───── SELECTED PASSAGE

They told her not to name him.

But she did and Kinley Haze and “Wilbert” formed a bond.

Kinley, 16, is a sophomore at Orange High School. Six-month-old Wilbert is a 223-pound Blue Butt show pig.

Kinley showed Wilbert at the 2017 Central Piedmont Junior Livestock Show & Sale recently in the Central Carolina Holstein Association Barn on Orange Grove Road here. It was the 72nd year of the annual event.

Kinley has always had an interest in farms.

Her grandmother, Charlotte McGhee, grew up on her own daddy’s farm with cows, chickens and of course pigs. They even grew and “pulled” a little tobacco, McGhee remembers. The grandmother graduated from Orange High in 1966.

Kinley’s mother, Teresa Haze, showed cows as a little girl. Although she now works in a bank, far separated from fieldwork, Teresa Haze was not the least surprised by her daughter’s decision to deviate from the stereotypical teenaged American girl mien and get her hands dirty.

After signing up for a Future Farmers of America (FFA) agriculture elective course at Orange High, Kinley carried on the family’s female farming legacy.

“I really wanted to show an animal but didn’t know what type I wanted to show,” Kinley said.

──────────

[TASKS TO COMPLETE]
1. List every person named in the article about Kinley Haze and her show pig.
2. Write out the passage of the article about Kinley Haze and her show pig that begins with the words "Kinley showed Wilbert" and ends with "the annual event.".

───── DATA PROVIDED

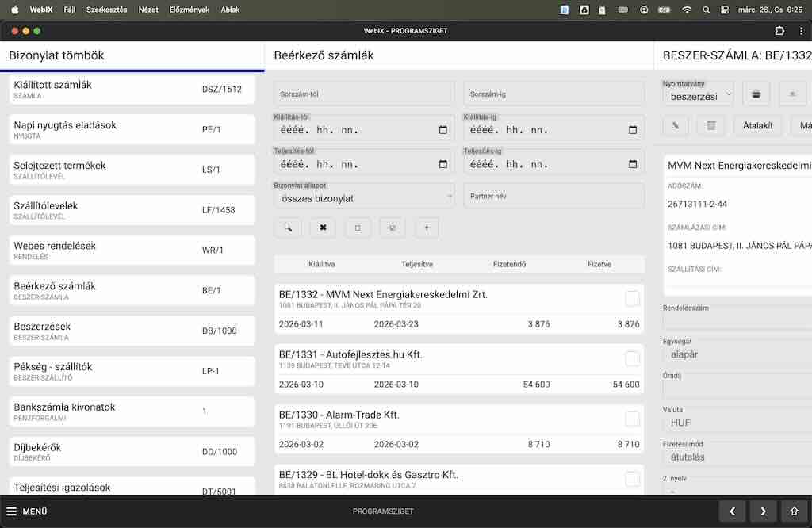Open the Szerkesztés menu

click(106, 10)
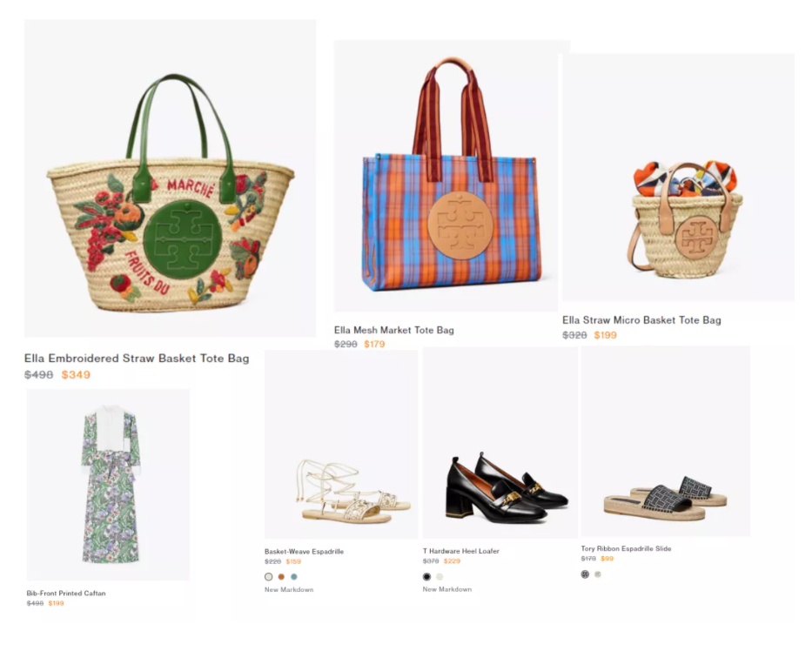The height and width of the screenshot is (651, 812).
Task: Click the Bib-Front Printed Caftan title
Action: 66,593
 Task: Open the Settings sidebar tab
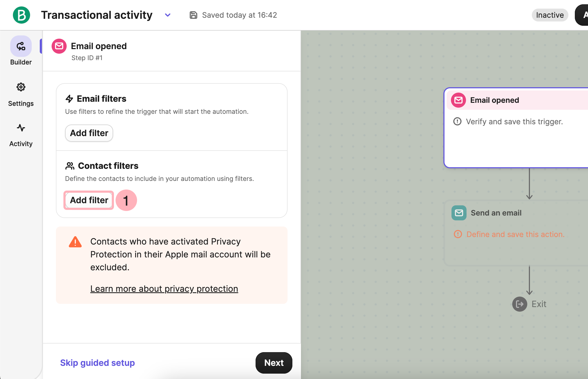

──────────

[ANSWERS FOR THIS EXERCISE]
1. Kinley Haze, Charlotte McGhee, Teresa Haze

2.
Kinley showed Wilbert at the 2017 Central Piedmont Junior Livestock Show & Sale recently in the Central Carolina Holstein Association Barn on Orange Grove Road here. It was the 72nd year of the annual event.